To achieve this, we’ll reach for the Bucket Sort algorithm. Bucket Sort works by grouping related objects together into “buckets” (or “bins”), much in the same way you might sort a bag of M&Ms into piles based on their color.

In our particular case, we want to sort our invoice data entries based on their parent_id properties, which groups them in terms of the parent invoice the data is related to.

Let’s re-organize our original array of invoice data into this new structure:

{
    "193830957": [{
        "item_id": "EF135520",
        "item_type": "Request",
        "description": "TEST",
        "parent_id": "193830957"
    }],
    "193830958": [{
        "item_id": "193830958-383",
        "item_type": "Invoice",
        "parent_id": "193830958"
    }, {
        "item_id": "193830958-384",
        "item_type": "Invoice",
        "parent_id": "193830958"
    }],
    "193830959": [{
        "item_id": "193830958-383",
        "item_type": "Invoice",
        "parent_id": "193830959"
    }, {
        "item_id": "193830958-386",
        "item_type": "Invoice",
        "parent_id": "193830959"
    }]
}

Implementing Bucket Sort

Let’s start with a simple outline of Bucket Sort’s steps. Here’s how it works:

For each item of the source array:

  • Examine the current item.
    • Does the current item belong in one of our buckets?
      • If so, place the current item in its corresponding bucket.
        • If a bucket to store the item doesn’t exist, create a new one to store it.

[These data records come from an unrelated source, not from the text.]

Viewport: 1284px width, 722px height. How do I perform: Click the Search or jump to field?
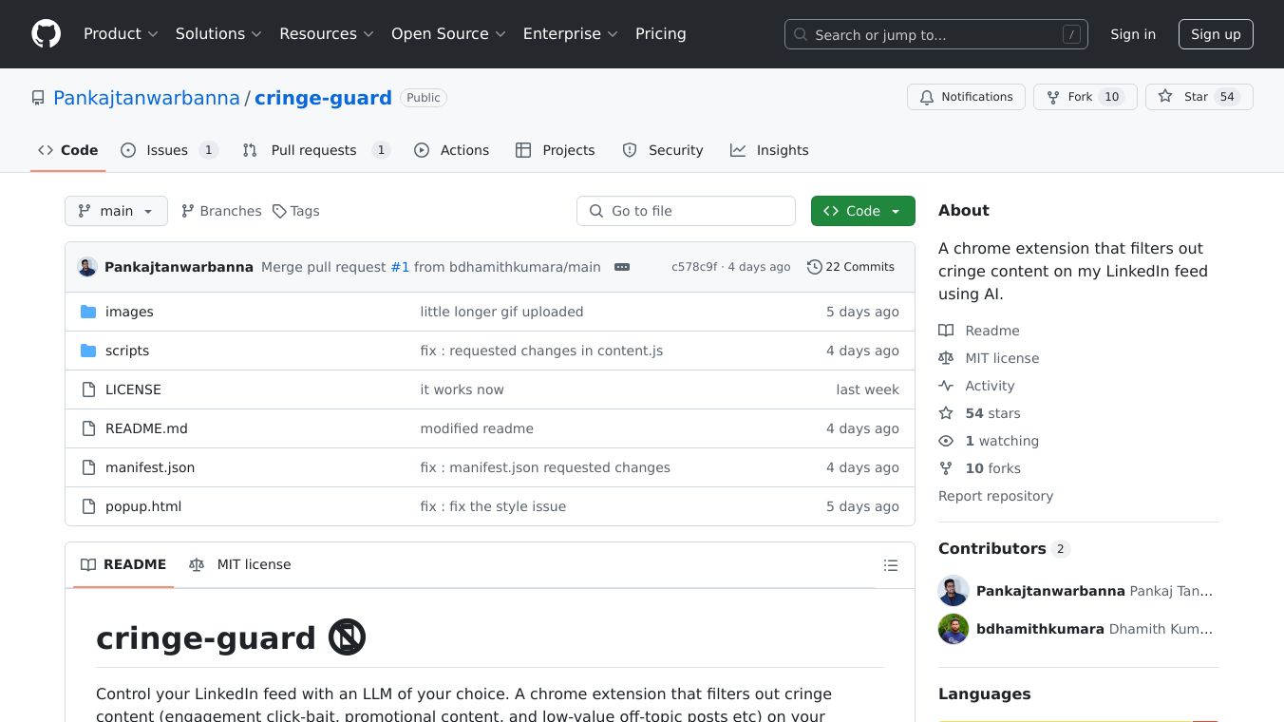click(x=935, y=35)
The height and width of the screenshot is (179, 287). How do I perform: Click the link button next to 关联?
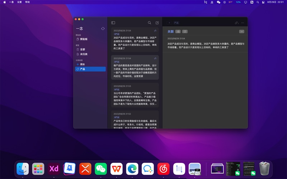click(178, 32)
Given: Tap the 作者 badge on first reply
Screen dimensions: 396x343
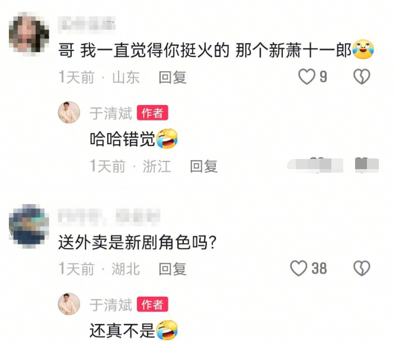Looking at the screenshot, I should click(152, 113).
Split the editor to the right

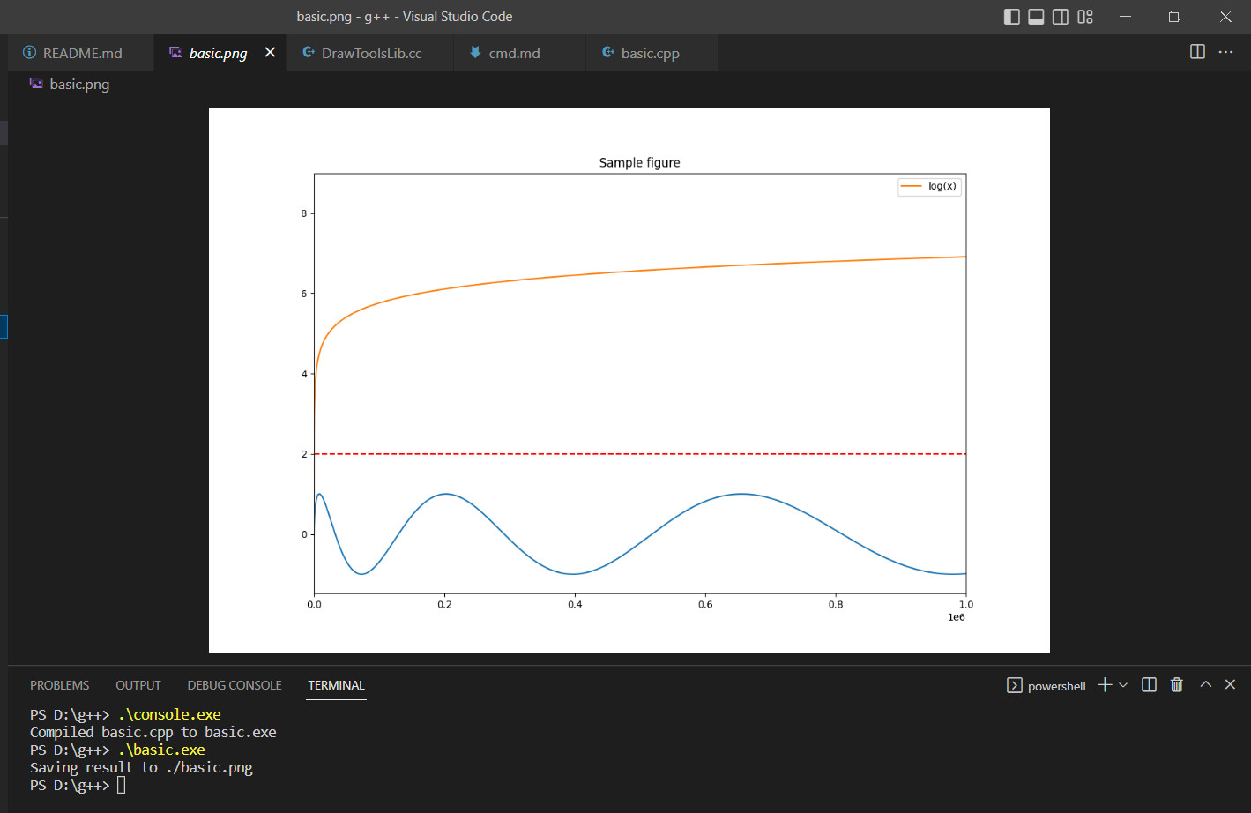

Now that we’ve outlined the sorting logic, let’s re-word it in terms of our invoice data.

For each entry of invoice data:

  • Examine the current invoice data.
    • Does a bucket exist with the parent_id of the invoice data?
      • If so, place the invoice data into the corresponding bucket based on its parent_id property.
        • If a bucket matching the current invoice’s parent_id doesn’t exist, create a new one and store the invoice there.

In JavaScript

Based on the above, we can write a compact sorting implementation in JavaScript.

function bucket_sort(res) {
    b = {};

    for (const e of res)
        e.parent_id in b ? b[e.parent_id].push(e) : b[e.parent_id] = [e];

    return b;
}

In JavaScript (With Comments)

Here’s a heavily commented version to explain what’s going on.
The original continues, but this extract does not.